__What needs to be done__
Set down exactly the lines running from the line with "Screen dimensions: 956x806" to the end of the listing below, both ends included.

__Extracted information__
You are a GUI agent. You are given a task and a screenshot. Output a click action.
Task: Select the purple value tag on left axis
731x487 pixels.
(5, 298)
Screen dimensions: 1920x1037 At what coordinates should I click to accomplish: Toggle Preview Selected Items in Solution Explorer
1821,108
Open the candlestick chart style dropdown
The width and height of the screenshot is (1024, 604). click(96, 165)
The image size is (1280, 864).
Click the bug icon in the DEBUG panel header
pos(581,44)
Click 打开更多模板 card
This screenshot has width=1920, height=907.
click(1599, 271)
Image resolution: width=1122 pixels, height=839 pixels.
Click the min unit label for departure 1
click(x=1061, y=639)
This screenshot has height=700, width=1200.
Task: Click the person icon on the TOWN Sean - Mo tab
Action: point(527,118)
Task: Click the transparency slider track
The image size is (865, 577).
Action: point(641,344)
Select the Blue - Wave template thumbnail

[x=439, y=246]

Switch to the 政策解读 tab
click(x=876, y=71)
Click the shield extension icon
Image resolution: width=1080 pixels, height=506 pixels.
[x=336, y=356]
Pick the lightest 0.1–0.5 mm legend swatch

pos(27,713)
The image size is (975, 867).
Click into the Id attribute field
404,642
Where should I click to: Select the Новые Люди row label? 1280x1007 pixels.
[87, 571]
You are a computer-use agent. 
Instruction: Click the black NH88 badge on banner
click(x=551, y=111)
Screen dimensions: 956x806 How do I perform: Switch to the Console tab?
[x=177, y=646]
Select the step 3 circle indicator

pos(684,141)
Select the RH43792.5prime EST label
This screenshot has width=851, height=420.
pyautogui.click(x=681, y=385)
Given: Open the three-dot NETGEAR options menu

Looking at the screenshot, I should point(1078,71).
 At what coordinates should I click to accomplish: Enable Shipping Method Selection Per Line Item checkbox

__Finished task__
Screen dimensions: 956x806 How do I perform: Switch to the Console tab?
[x=177, y=646]
Select the step 3 circle indicator

pos(684,141)
Select the RH43792.5prime EST label
This screenshot has width=851, height=420.
pyautogui.click(x=681, y=385)
Given: Open the three-dot NETGEAR options menu

Looking at the screenshot, I should point(1078,71).
 At what coordinates should I click to accomplish: Enable Shipping Method Selection Per Line Item checkbox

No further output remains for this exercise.